Print the records exactly. Every mark must remain.
══════
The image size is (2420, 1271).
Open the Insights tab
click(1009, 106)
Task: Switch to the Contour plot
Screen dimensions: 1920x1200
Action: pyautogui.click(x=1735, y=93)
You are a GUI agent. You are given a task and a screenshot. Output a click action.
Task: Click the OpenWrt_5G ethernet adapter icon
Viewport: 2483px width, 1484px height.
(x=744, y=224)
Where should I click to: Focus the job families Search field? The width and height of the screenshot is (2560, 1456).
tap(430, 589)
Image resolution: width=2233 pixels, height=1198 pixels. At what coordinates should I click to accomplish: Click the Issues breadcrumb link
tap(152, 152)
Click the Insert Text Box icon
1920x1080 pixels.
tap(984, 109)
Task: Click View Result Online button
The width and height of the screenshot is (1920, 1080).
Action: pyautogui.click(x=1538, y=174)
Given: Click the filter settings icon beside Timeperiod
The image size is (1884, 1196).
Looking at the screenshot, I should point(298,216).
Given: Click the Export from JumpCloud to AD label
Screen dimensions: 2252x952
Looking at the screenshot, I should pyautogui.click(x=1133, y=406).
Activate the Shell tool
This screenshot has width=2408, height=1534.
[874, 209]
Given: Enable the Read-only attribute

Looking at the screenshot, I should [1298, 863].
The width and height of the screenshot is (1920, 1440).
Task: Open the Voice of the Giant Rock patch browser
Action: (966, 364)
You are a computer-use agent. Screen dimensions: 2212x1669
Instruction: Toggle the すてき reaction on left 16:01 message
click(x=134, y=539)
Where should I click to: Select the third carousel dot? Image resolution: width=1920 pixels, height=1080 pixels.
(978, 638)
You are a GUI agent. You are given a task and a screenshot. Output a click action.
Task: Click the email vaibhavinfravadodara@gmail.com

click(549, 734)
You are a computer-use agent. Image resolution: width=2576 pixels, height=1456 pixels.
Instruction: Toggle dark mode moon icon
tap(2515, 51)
══════
Expected answer:
The image size is (2420, 1271).
Open the Insights tab
click(1009, 106)
Task: Switch to the Contour plot
Screen dimensions: 1920x1200
Action: pyautogui.click(x=1735, y=93)
You are a GUI agent. You are given a task and a screenshot. Output a click action.
Task: Click the OpenWrt_5G ethernet adapter icon
Viewport: 2483px width, 1484px height.
(x=744, y=224)
Where should I click to: Focus the job families Search field? The width and height of the screenshot is (2560, 1456).
tap(430, 589)
Image resolution: width=2233 pixels, height=1198 pixels. At what coordinates should I click to accomplish: Click the Issues breadcrumb link
tap(152, 152)
Click the Insert Text Box icon
1920x1080 pixels.
tap(984, 109)
Task: Click View Result Online button
The width and height of the screenshot is (1920, 1080).
Action: pyautogui.click(x=1538, y=174)
Given: Click the filter settings icon beside Timeperiod
The image size is (1884, 1196).
Looking at the screenshot, I should point(298,216).
Given: Click the Export from JumpCloud to AD label
Screen dimensions: 2252x952
Looking at the screenshot, I should pyautogui.click(x=1133, y=406).
Activate the Shell tool
This screenshot has width=2408, height=1534.
[874, 209]
Given: Enable the Read-only attribute

Looking at the screenshot, I should [1298, 863].
The width and height of the screenshot is (1920, 1440).
Task: Open the Voice of the Giant Rock patch browser
Action: (966, 364)
You are a computer-use agent. Screen dimensions: 2212x1669
Instruction: Toggle the すてき reaction on left 16:01 message
click(x=134, y=539)
Where should I click to: Select the third carousel dot? Image resolution: width=1920 pixels, height=1080 pixels.
(978, 638)
You are a GUI agent. You are given a task and a screenshot. Output a click action.
Task: Click the email vaibhavinfravadodara@gmail.com

click(549, 734)
You are a computer-use agent. Image resolution: width=2576 pixels, height=1456 pixels.
Instruction: Toggle dark mode moon icon
tap(2515, 51)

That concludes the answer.